* **PROBLEM REQUIREMENTS**:
Report how many lines below contain the word "agent", giving the number and no other words.

* **EXTRACTED INFORMATION**:

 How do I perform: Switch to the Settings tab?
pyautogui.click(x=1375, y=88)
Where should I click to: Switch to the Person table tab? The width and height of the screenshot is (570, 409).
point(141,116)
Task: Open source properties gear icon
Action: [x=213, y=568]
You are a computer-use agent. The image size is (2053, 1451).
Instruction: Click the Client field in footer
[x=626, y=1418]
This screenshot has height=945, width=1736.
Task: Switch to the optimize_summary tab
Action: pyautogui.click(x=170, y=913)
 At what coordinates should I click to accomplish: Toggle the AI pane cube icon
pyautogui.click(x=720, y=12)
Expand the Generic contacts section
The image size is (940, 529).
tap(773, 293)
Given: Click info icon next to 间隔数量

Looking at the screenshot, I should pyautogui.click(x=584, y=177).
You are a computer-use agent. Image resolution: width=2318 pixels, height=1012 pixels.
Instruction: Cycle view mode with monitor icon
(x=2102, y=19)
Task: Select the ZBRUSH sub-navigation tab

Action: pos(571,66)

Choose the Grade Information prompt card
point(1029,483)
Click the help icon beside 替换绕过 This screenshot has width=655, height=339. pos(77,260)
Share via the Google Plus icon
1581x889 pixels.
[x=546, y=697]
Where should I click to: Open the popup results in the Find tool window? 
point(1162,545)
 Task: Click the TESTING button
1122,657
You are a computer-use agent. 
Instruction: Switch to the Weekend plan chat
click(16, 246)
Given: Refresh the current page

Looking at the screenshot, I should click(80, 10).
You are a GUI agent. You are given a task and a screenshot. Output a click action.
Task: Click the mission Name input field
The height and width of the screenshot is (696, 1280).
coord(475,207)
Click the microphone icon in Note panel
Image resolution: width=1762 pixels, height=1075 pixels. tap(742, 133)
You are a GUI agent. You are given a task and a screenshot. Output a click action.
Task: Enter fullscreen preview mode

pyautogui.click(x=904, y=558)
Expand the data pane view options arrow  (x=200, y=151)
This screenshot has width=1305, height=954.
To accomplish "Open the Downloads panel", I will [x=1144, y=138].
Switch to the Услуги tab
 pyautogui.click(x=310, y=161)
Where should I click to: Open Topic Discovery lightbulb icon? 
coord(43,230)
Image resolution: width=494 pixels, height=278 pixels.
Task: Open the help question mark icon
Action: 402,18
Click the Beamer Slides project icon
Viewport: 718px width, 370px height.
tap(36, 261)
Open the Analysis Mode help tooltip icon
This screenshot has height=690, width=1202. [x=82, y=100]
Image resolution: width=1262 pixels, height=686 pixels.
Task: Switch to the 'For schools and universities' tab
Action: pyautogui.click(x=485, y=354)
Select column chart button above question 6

* **ANSWER**:
5